(Source material Opens)

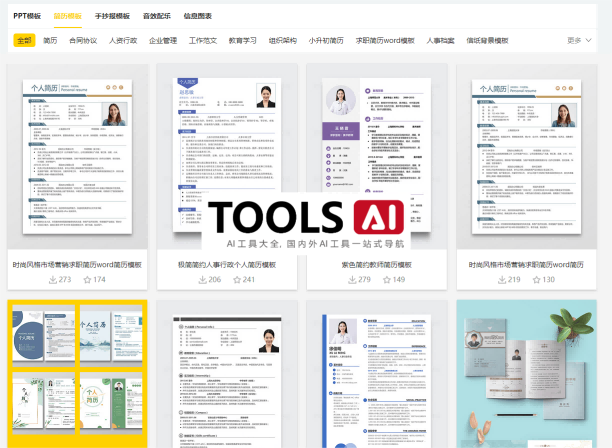The image size is (612, 448).
Task: Click favorite star icon with 149 count
Action: tap(387, 279)
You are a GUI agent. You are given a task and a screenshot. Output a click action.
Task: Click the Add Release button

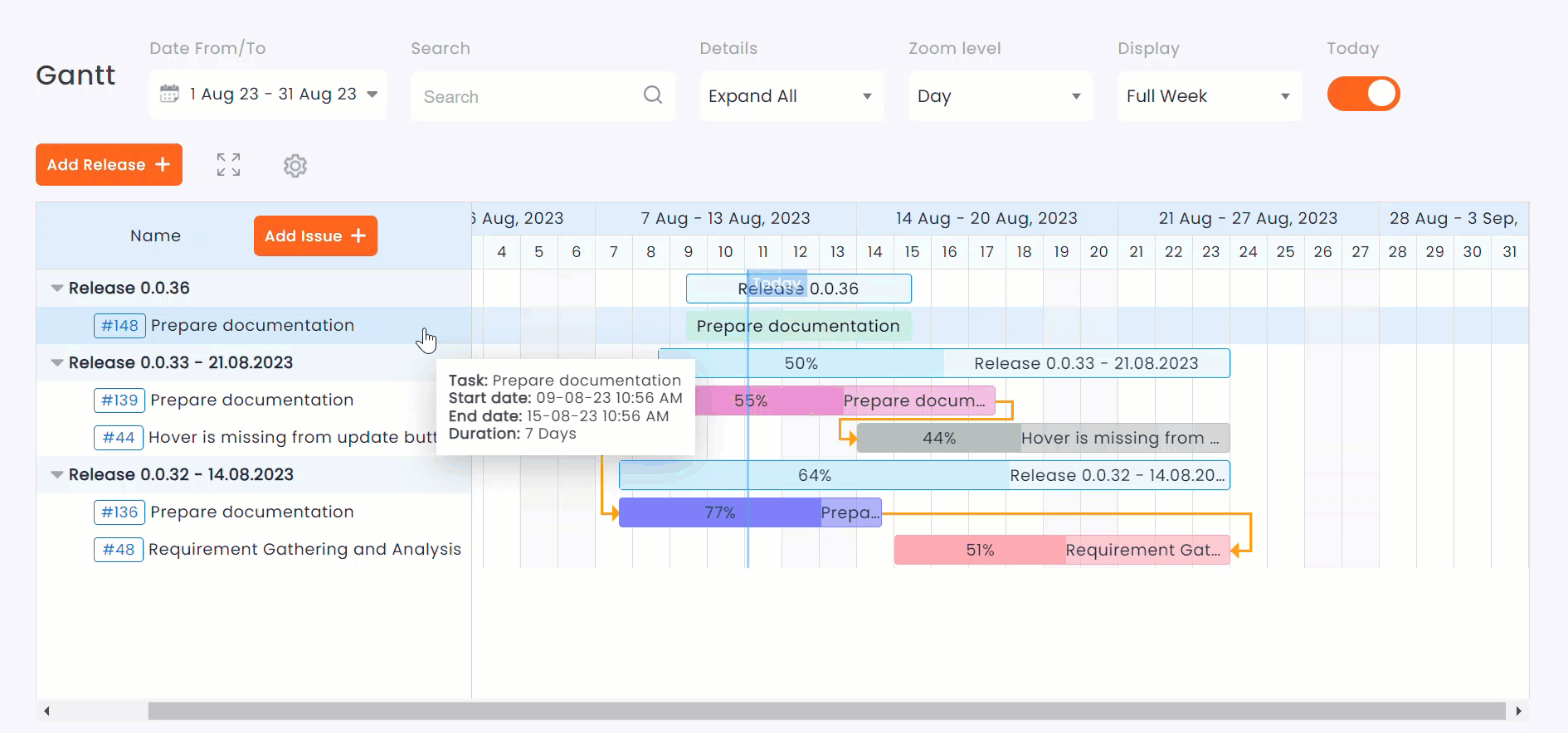109,165
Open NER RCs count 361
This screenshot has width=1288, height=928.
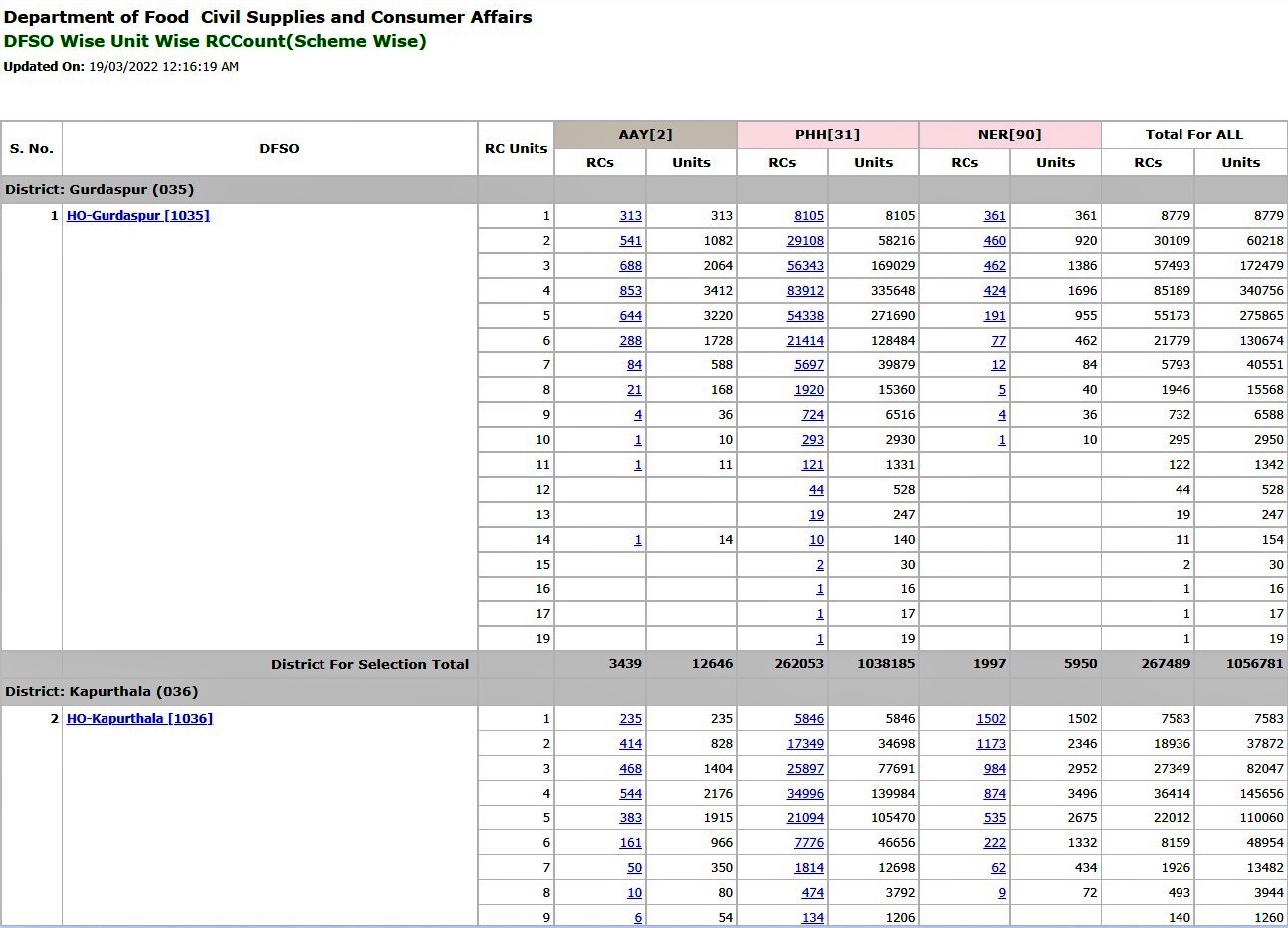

(Source material Closes)

» What to produce:
Repeat word for word the lines starting at the one with "You are a GUI" and ending at the final line of the records above, both included; no pictures.

» Result:
You are a GUI agent. You are given a task and a screenshot. Output a click action.
Task: Click the Add Release button

109,165
Open NER RCs count 361
This screenshot has width=1288, height=928.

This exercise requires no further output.